Complex documentation required
The requirements in the GDPR framework sound specific: Any organization processing an individual's personal data must be able to provide them with meaningful information about how their data is used.
But it's important to remember that GDPR is a legal framework, and, like all legal frameworks, is subject to interpretation.
"As anyone who's been in a legal situation and/or sued can tell you, it's better to over document and over communicate than it is to come up short," said Joel Vincent, chief marketing officer at Zededa, an IoT software service.
Providing documentation on direct matching of data based on name, email address or other identifiers unique to an individual in a traditional system is straightforward. However, in a system using AI and machine learning for probabilistic matching, identity resolution, customer profile generation and behavioral activity attribution, things become complex very quickly, said Derek Slager, CTO and co-founder of Amperity Inc., a customer data platform that uses machine learning for customer segmenting.
Slager said it is important to examine the technical details of your AI data processing to ensure that it can continue. These include:
- References to white papers by the chief data scientist;
- An explanation of the complex nature of how clustering occurs;
- Layman's explanations of how the data processing pipeline fits together; and
- Customer service training on how to educate people enough to make informed decisions about how their data is processed.
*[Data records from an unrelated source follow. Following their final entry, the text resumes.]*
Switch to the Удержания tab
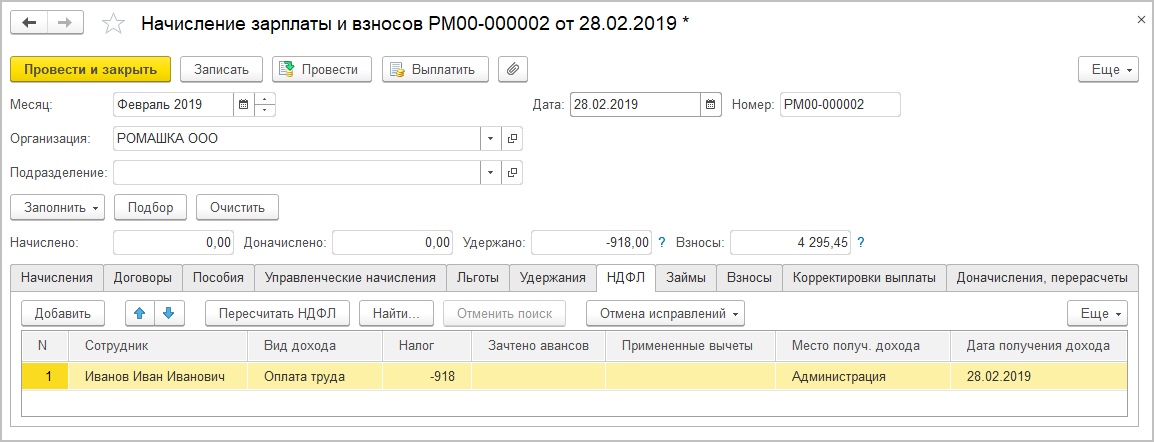This screenshot has width=1154, height=442. pyautogui.click(x=552, y=277)
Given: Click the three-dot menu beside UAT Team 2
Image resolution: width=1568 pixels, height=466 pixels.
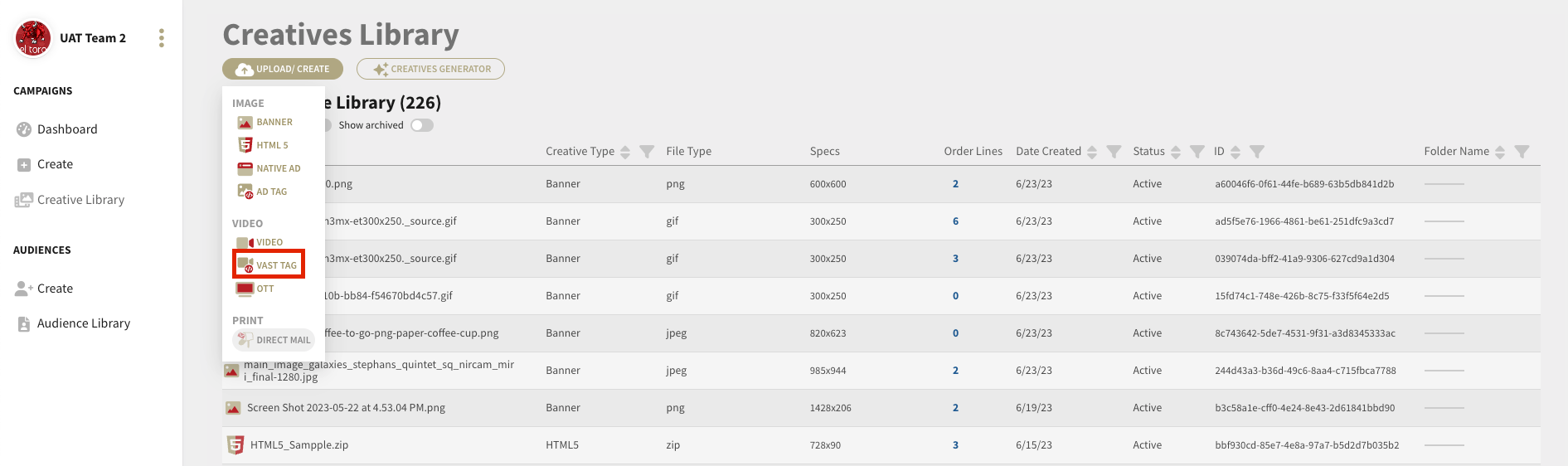Looking at the screenshot, I should click(x=161, y=38).
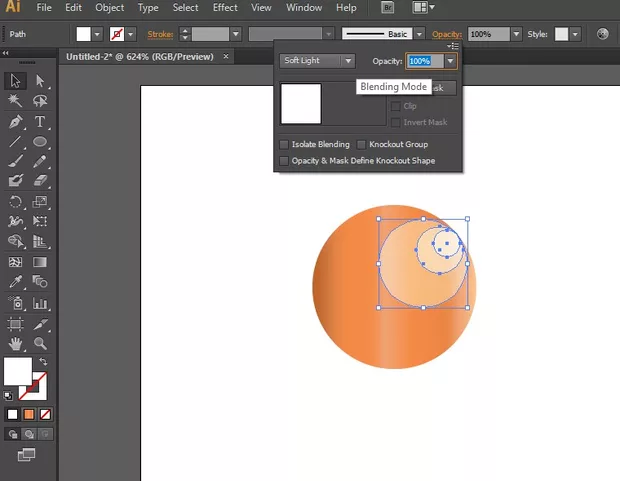Open the Object menu
Screen dimensions: 620x481
tap(110, 8)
Strong identity solutions should be in place with evidence showing how the user ID generating the data for analysis is tracked from generation of that data to its storage. Data signatures are important and there needs to be reasonable proof that, if asked, you can identify the user and prove that they have opted into the collection and usage of data.
Industry experts acknowledge it will be difficult for CIOs to create perfect systems for tracking data usage in AI. In the beginning, at least, it's more important to focus on providing evidence that you made reasonable efforts to implement technology to do this. If someone files a complaint and a company cannot prove they have the necessary permissions, any judgment against the enterprise will likely be based on whether the company implemented reasonable measures or was negligent and reckless with a person's data, said Zededa's Vincent.
Data storage, deletion strategies
Data scientists are constantly crafting better AI algorithms using data that did not previously generate value. The problem for CIOs lies in finding a balance between getting rid of old data that could be a liability and managing it in a way that allows the development of better AI algorithms.
One strategy to ensure GDPR and AI might be to anonymize data that provides no immediate value.
"If data is no longer relevant, it should be purged or anonymized after a certain time interval," said Sultan Saidov, co-founder and CPO at Beamery, a London-based company that built a CRM for recruiting with algorithms for segmenting and targeting.
Other experts suggest CIOs take a more aggressive stance in purging unused data.
"The company using AI can only provide the service using the minimum information for that specific purpose with an EU citizen's consent," Intel's Curran said. "Once the AI service has completed for any number of reasons, all data should be deleted, and proof should be provided upon request or audit."
CIOs will likely focus on the customer-facing side of data usage for traditional web apps and for data stored in CRM and ERP systems. It's also a good idea to keep an eye on other systems that may store data related to systems like human resources and IoT.
"If you are using algorithms to rank job candidates, this needs to be made clear when they apply," Saidov said.